=== EXTRACTED RECORDS ===
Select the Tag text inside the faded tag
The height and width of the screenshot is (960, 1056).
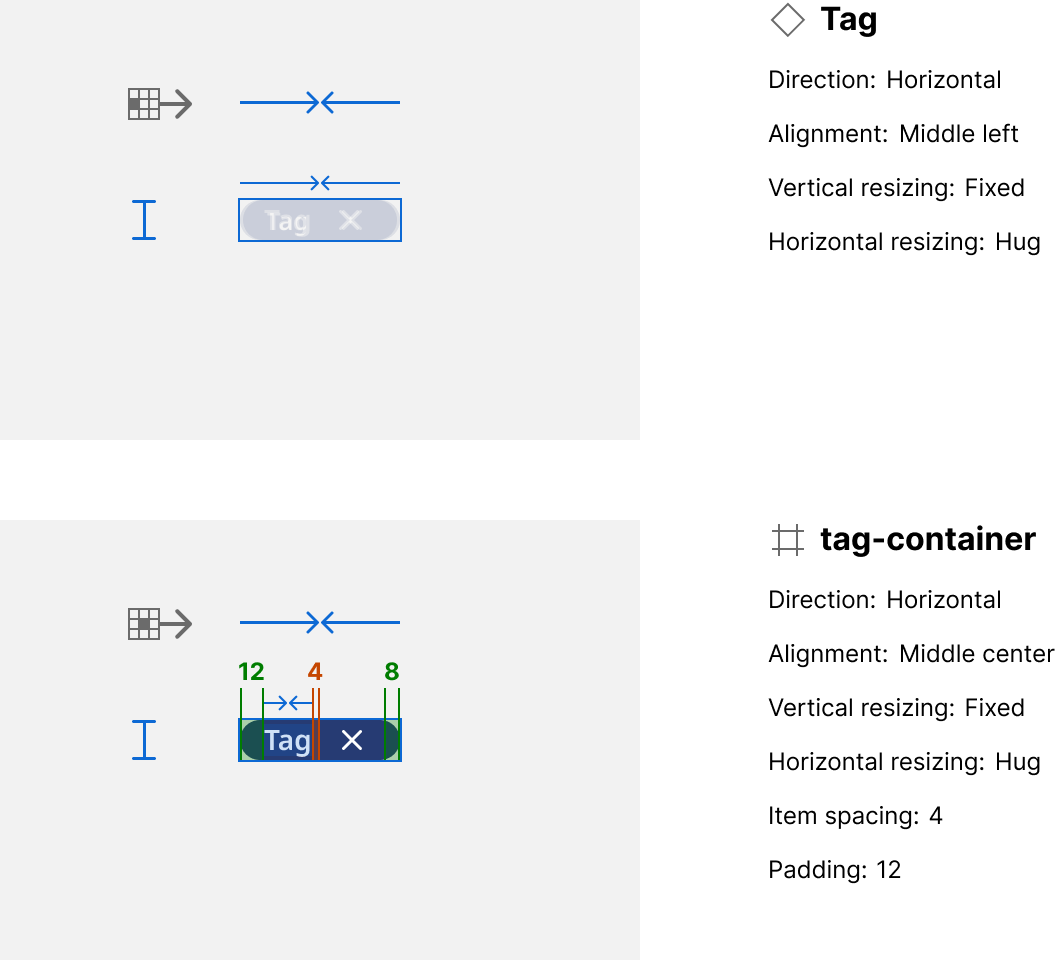(287, 221)

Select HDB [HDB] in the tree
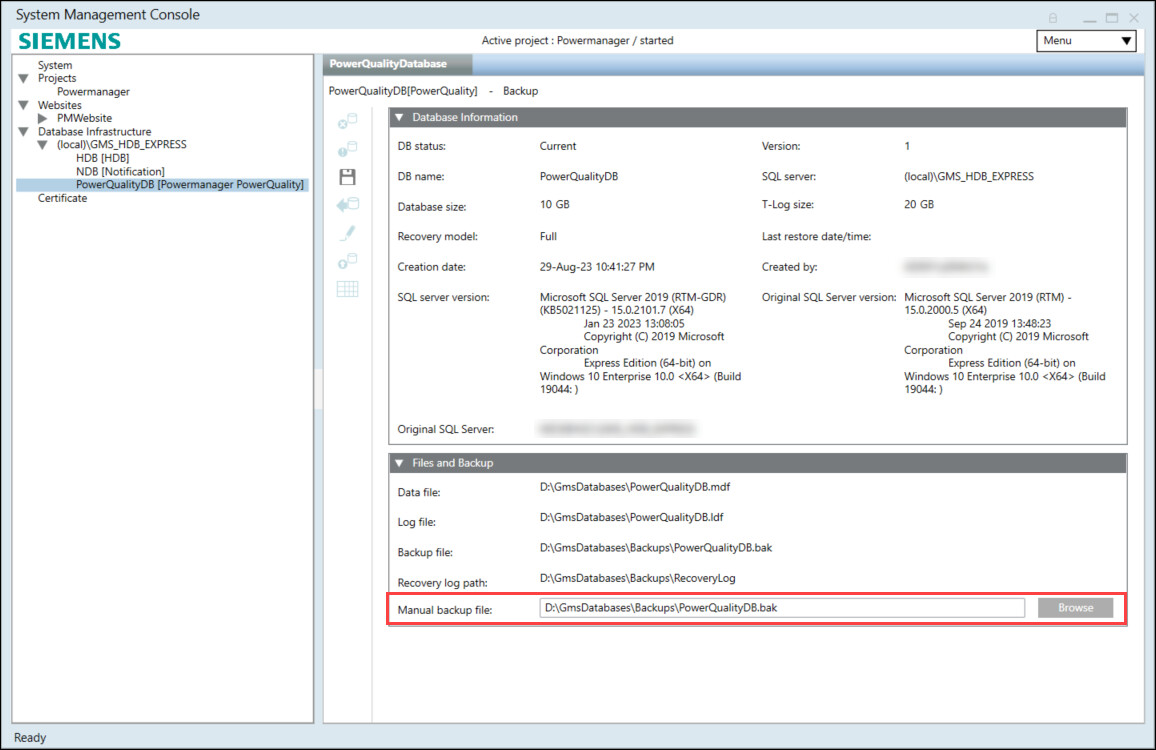point(102,158)
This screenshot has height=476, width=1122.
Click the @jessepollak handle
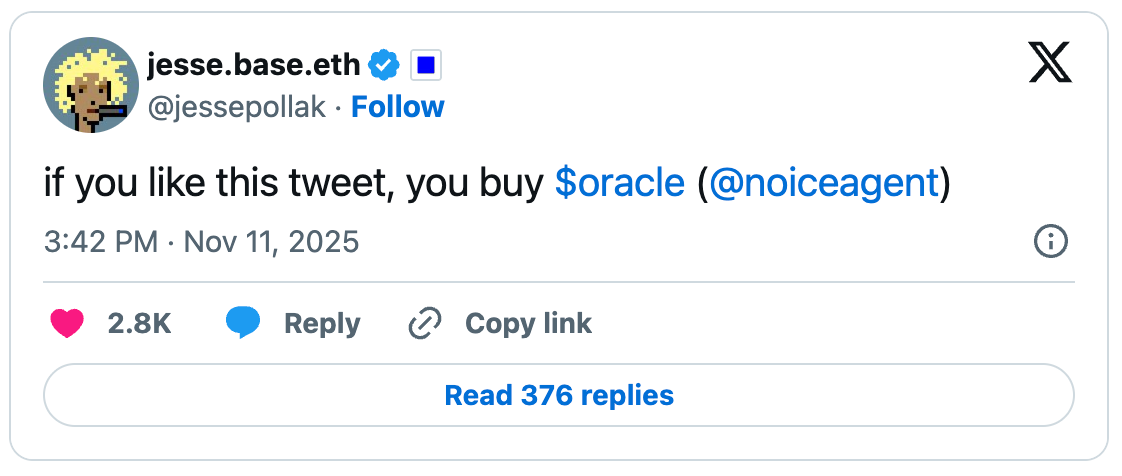coord(236,107)
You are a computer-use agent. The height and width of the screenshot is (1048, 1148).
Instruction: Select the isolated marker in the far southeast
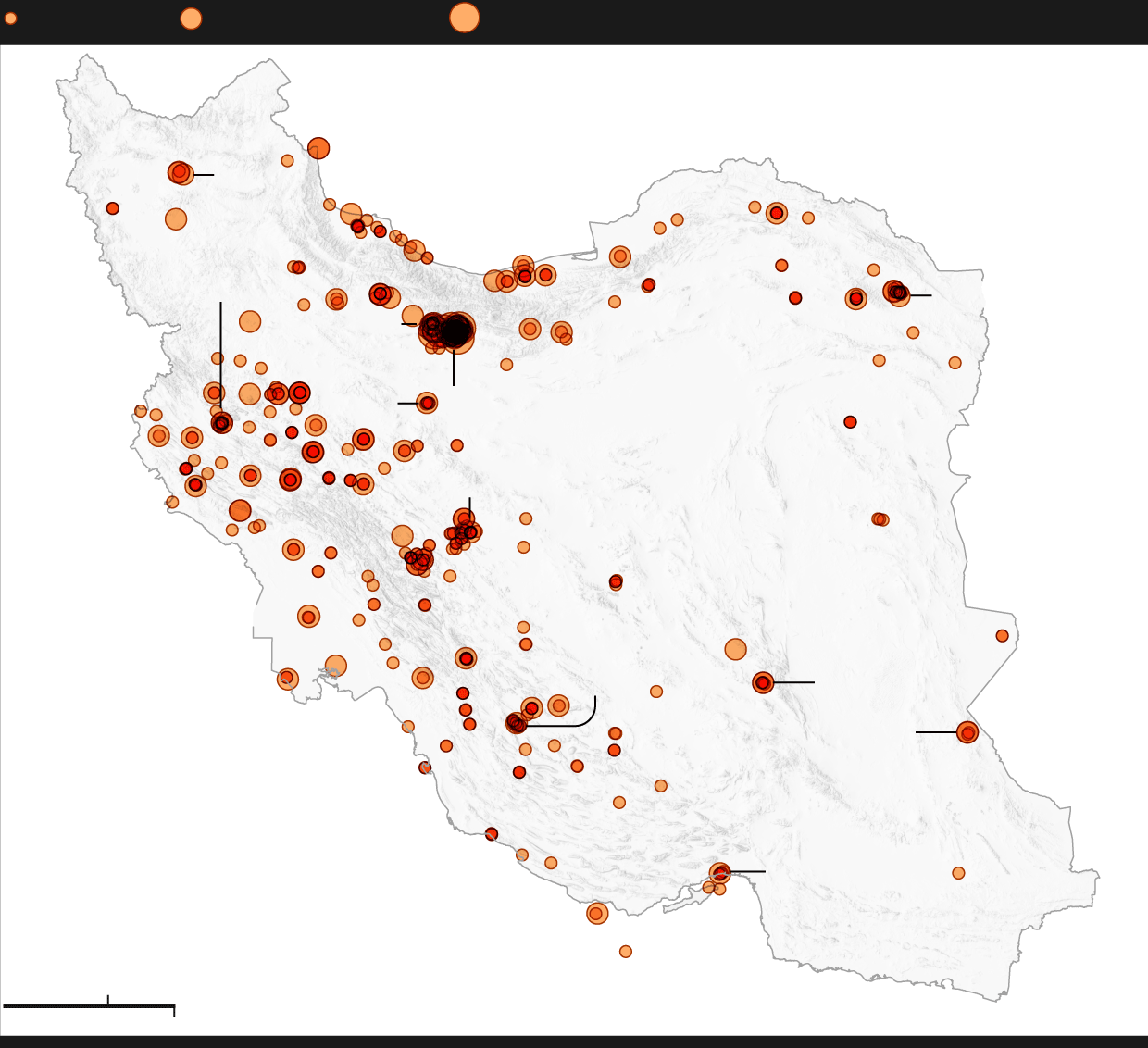958,873
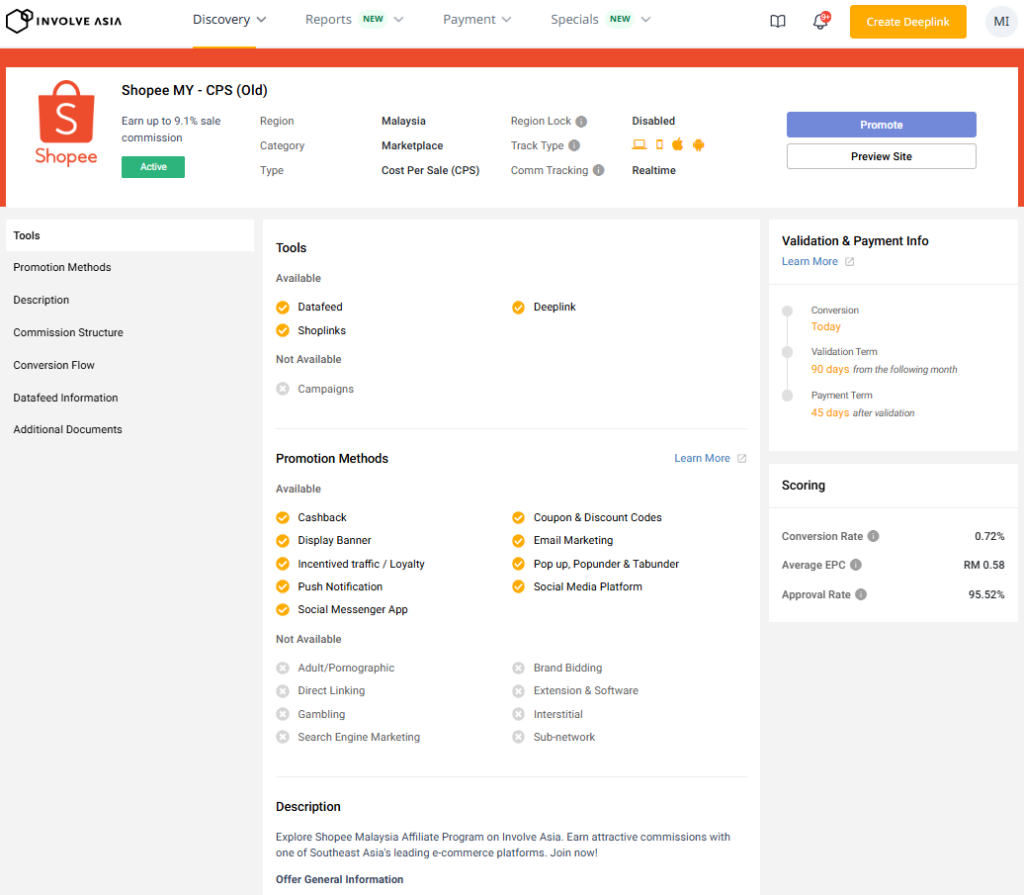Select Conversion Flow in the sidebar

(54, 365)
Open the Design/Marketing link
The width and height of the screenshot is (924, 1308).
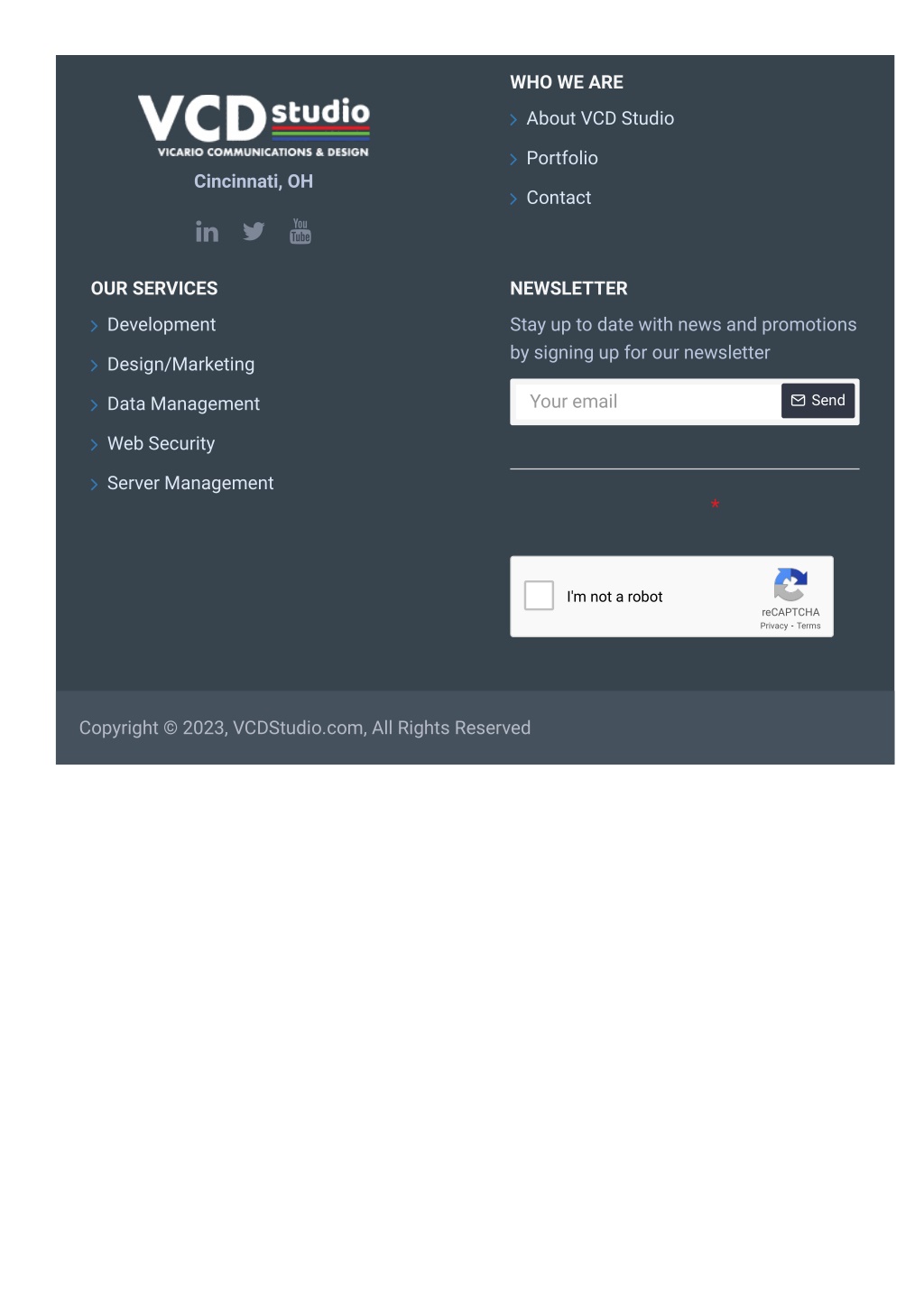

=== WHAT TO WORK ON ===
Beginning at the line that contains "Open the Design/Marketing link" and stopping after the last of the rows, could you give those lines as a Markdown table with the columns No. and Line, skipping blank lines and leaving out the pictures?

=== RESULT BELOW ===
| No. | Line |
|---|---|
| 1 | Open the Design/Marketing link |
| 2 | The width and height of the screenshot is (924, 1308). |